§ **TASK DETAILS**: Could you format the material below as a Markdown table with two columns, "No." for the row number and "Line" for the text of each line, leaving out blank lines?

§ **SUPPLIED RECORDS**:
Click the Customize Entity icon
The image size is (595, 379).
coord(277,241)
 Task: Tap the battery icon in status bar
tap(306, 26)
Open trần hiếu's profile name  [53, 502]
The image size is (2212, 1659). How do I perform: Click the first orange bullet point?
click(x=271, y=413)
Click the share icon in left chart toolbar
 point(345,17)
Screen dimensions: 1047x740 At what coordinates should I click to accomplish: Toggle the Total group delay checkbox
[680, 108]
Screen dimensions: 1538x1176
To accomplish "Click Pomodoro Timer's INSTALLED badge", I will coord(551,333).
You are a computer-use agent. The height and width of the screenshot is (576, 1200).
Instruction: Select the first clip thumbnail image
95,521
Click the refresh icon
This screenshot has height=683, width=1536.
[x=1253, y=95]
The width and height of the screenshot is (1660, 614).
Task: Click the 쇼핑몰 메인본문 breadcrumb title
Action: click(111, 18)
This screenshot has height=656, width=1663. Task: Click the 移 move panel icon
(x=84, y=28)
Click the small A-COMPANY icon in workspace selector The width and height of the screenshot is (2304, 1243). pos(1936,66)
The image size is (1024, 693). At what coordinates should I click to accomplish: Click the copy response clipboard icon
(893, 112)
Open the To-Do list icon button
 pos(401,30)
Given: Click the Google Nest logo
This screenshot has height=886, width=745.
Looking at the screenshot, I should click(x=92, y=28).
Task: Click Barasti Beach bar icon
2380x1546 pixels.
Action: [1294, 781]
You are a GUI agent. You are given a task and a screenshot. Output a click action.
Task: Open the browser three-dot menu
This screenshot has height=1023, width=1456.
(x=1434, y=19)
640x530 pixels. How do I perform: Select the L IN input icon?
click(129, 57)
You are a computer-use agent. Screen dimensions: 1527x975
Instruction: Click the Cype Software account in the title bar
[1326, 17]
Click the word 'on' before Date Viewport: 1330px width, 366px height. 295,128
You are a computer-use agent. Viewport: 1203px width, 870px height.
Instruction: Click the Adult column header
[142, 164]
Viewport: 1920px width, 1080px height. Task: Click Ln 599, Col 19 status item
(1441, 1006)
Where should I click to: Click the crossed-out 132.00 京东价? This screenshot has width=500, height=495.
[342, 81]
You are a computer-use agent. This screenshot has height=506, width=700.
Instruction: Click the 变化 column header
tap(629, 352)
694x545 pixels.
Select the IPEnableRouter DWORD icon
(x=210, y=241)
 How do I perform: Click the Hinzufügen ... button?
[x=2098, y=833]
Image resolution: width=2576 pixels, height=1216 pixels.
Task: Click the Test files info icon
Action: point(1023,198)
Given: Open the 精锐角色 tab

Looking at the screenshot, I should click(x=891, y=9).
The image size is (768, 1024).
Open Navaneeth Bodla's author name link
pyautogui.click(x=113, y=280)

§ **ANSWER TO THE EXERCISE**:
| No. | Line |
|---|---|
| 1 | Click the Customize Entity icon |
| 2 | The image size is (595, 379). |
| 3 | coord(277,241) |
| 4 |  Task: Tap the battery icon in status bar |
| 5 | tap(306, 26) |
| 6 | Open trần hiếu's profile name  [53, 502] |
| 7 | The image size is (2212, 1659). How do I perform: Click the first orange bullet point? |
| 8 | click(x=271, y=413) |
| 9 | Click the share icon in left chart toolbar |
| 10 |  point(345,17) |
| 11 | Screen dimensions: 1047x740 At what coordinates should I click to accomplish: Toggle the Total group delay checkbox |
| 12 | [680, 108] |
| 13 | Screen dimensions: 1538x1176 |
| 14 | To accomplish "Click Pomodoro Timer's INSTALLED badge", I will coord(551,333). |
| 15 | You are a computer-use agent. The height and width of the screenshot is (576, 1200). |
| 16 | Instruction: Select the first clip thumbnail image |
| 17 | 95,521 |
| 18 | Click the refresh icon |
| 19 | This screenshot has height=683, width=1536. |
| 20 | [x=1253, y=95] |
| 21 | The width and height of the screenshot is (1660, 614). |
| 22 | Task: Click the 쇼핑몰 메인본문 breadcrumb title |
| 23 | Action: click(111, 18) |
| 24 | This screenshot has height=656, width=1663. Task: Click the 移 move panel icon |
| 25 | (x=84, y=28) |
| 26 | Click the small A-COMPANY icon in workspace selector The width and height of the screenshot is (2304, 1243). pos(1936,66) |
| 27 | The image size is (1024, 693). At what coordinates should I click to accomplish: Click the copy response clipboard icon |
| 28 | (893, 112) |
| 29 | Open the To-Do list icon button |
| 30 |  pos(401,30) |
| 31 | Given: Click the Google Nest logo |
| 32 | This screenshot has height=886, width=745. |
| 33 | Looking at the screenshot, I should click(x=92, y=28). |
| 34 | Task: Click Barasti Beach bar icon |
| 35 | 2380x1546 pixels. |
| 36 | Action: [1294, 781] |
| 37 | You are a GUI agent. You are given a task and a screenshot. Output a click action. |
| 38 | Task: Open the browser three-dot menu |
| 39 | This screenshot has height=1023, width=1456. |
| 40 | (x=1434, y=19) |
| 41 | 640x530 pixels. How do I perform: Select the L IN input icon? |
| 42 | click(129, 57) |
| 43 | You are a computer-use agent. Screen dimensions: 1527x975 |
| 44 | Instruction: Click the Cype Software account in the title bar |
| 45 | [1326, 17] |
| 46 | Click the word 'on' before Date Viewport: 1330px width, 366px height. 295,128 |
| 47 | You are a computer-use agent. Viewport: 1203px width, 870px height. |
| 48 | Instruction: Click the Adult column header |
| 49 | [142, 164] |
| 50 | Viewport: 1920px width, 1080px height. Task: Click Ln 599, Col 19 status item |
| 51 | (1441, 1006) |
| 52 | Where should I click to: Click the crossed-out 132.00 京东价? This screenshot has width=500, height=495. |
| 53 | [342, 81] |
| 54 | You are a computer-use agent. This screenshot has height=506, width=700. |
| 55 | Instruction: Click the 变化 column header |
| 56 | tap(629, 352) |
| 57 | 694x545 pixels. |
| 58 | Select the IPEnableRouter DWORD icon |
| 59 | (x=210, y=241) |
| 60 |  How do I perform: Click the Hinzufügen ... button? |
| 61 | [x=2098, y=833] |
| 62 | Image resolution: width=2576 pixels, height=1216 pixels. |
| 63 | Task: Click the Test files info icon |
| 64 | Action: point(1023,198) |
| 65 | Given: Open the 精锐角色 tab |
| 66 | Looking at the screenshot, I should click(x=891, y=9). |
| 67 | The image size is (768, 1024). |
| 68 | Open Navaneeth Bodla's author name link |
| 69 | pyautogui.click(x=113, y=280) |